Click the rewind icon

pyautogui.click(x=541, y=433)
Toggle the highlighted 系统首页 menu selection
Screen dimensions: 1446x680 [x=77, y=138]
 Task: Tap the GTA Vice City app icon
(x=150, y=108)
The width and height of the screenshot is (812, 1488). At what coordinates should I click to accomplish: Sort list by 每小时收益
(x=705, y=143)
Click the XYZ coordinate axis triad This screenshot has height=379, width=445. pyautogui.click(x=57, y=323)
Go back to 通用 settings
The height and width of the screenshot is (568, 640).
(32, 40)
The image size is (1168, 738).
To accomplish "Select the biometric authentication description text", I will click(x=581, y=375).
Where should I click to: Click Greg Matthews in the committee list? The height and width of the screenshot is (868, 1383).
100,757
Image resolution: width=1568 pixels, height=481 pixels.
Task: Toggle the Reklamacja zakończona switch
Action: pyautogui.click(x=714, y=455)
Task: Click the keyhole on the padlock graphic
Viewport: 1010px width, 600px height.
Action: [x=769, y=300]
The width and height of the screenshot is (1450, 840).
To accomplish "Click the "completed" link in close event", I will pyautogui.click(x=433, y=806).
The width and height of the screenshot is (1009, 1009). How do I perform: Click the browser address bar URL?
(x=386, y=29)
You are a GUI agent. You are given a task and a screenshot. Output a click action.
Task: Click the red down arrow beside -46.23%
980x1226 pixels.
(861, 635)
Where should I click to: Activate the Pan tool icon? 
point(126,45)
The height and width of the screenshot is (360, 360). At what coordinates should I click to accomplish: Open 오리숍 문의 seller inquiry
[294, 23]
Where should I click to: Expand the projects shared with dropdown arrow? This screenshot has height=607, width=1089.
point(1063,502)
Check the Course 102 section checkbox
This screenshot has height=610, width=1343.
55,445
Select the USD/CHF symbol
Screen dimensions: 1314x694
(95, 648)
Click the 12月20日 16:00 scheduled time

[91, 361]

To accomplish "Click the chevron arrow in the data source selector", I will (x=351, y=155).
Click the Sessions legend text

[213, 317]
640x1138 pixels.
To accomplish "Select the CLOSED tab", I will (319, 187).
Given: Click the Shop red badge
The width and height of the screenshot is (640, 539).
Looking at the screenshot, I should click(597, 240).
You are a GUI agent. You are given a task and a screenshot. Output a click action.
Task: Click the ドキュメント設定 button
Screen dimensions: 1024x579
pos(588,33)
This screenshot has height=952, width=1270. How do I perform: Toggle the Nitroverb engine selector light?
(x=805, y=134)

PROBLEM TO SOLVE
Exact repetition is required: return every record shown above.

ANSWER TO THE PROBLEM
Click the rewind icon

pyautogui.click(x=541, y=433)
Toggle the highlighted 系统首页 menu selection
Screen dimensions: 1446x680 [x=77, y=138]
 Task: Tap the GTA Vice City app icon
(x=150, y=108)
The width and height of the screenshot is (812, 1488). At what coordinates should I click to accomplish: Sort list by 每小时收益
(x=705, y=143)
Click the XYZ coordinate axis triad This screenshot has height=379, width=445. pyautogui.click(x=57, y=323)
Go back to 通用 settings
The height and width of the screenshot is (568, 640).
(32, 40)
The image size is (1168, 738).
To accomplish "Select the biometric authentication description text", I will click(x=581, y=375).
Where should I click to: Click Greg Matthews in the committee list? The height and width of the screenshot is (868, 1383).
100,757
Image resolution: width=1568 pixels, height=481 pixels.
Task: Toggle the Reklamacja zakończona switch
Action: pyautogui.click(x=714, y=455)
Task: Click the keyhole on the padlock graphic
Viewport: 1010px width, 600px height.
Action: [x=769, y=300]
The width and height of the screenshot is (1450, 840).
To accomplish "Click the "completed" link in close event", I will pyautogui.click(x=433, y=806).
The width and height of the screenshot is (1009, 1009). How do I perform: Click the browser address bar URL?
(x=386, y=29)
You are a GUI agent. You are given a task and a screenshot. Output a click action.
Task: Click the red down arrow beside -46.23%
980x1226 pixels.
(861, 635)
Where should I click to: Activate the Pan tool icon? 
point(126,45)
The height and width of the screenshot is (360, 360). At what coordinates should I click to accomplish: Open 오리숍 문의 seller inquiry
[294, 23]
Where should I click to: Expand the projects shared with dropdown arrow? This screenshot has height=607, width=1089.
point(1063,502)
Check the Course 102 section checkbox
This screenshot has height=610, width=1343.
55,445
Select the USD/CHF symbol
Screen dimensions: 1314x694
(95, 648)
Click the 12月20日 16:00 scheduled time

[91, 361]

To accomplish "Click the chevron arrow in the data source selector", I will (x=351, y=155).
Click the Sessions legend text

[213, 317]
640x1138 pixels.
To accomplish "Select the CLOSED tab", I will (319, 187).
Given: Click the Shop red badge
The width and height of the screenshot is (640, 539).
Looking at the screenshot, I should click(597, 240).
You are a GUI agent. You are given a task and a screenshot. Output a click action.
Task: Click the ドキュメント設定 button
Screen dimensions: 1024x579
pos(588,33)
This screenshot has height=952, width=1270. How do I perform: Toggle the Nitroverb engine selector light?
(x=805, y=134)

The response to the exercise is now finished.